Resident Anna Curtin, a 31-year-old nurse originally from Christchurch, New Zealand, told AAP she was sitting down to have dinner at home when the quake struck.
"It's been really stormy so I've been getting quite used to all of the horrific thunder and lightning," she said.
"But as I was sitting there, I thought that feeling feels all too familiar."
Curtin survived the devastating earthquake and aftershocks that rocked Christchurch in 2010 and 2011 - the latter claiming 185 lives - and moved to the NT last year thinking "this is great, no earthquakes".
"You can't even describe it, they're very violent and very sudden" she said.

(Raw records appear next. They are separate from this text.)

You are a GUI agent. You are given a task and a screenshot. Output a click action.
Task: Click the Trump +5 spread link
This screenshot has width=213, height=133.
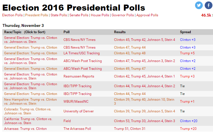(187, 53)
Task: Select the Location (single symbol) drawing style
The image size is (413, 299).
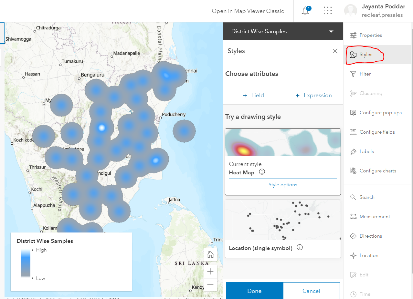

"It kind of feels like a train is going past you really nearby, like a big sudden rumble of the earth.
"I think I feel a bit invincible now that I've survived all of those ones."
Geoscience Australia senior seismologist Jonathan Bathgate told AAP it is the second earthquake greater than magnitude 3.0 to hit Tennant Creek this year, with a 3.1 recorded on January 5.
He said the town recorded five earthquakes of that kind last year and nine in 2015.
"We didn't get any reports of anyone having felt this into our report system here in Canberra so it's not significant in that respect," Dr Bathgate said on Tuesday.
"That could be it for the year, we just don't know."
However he said future earthquake activity in the area was possible, given Tennant Creek's history.
The town was rocked by three earthquakes greater than magnitude 6 on January 22, 1988, while the largest of the three - a magnitude 6.6 tremor - remains Australia's biggest.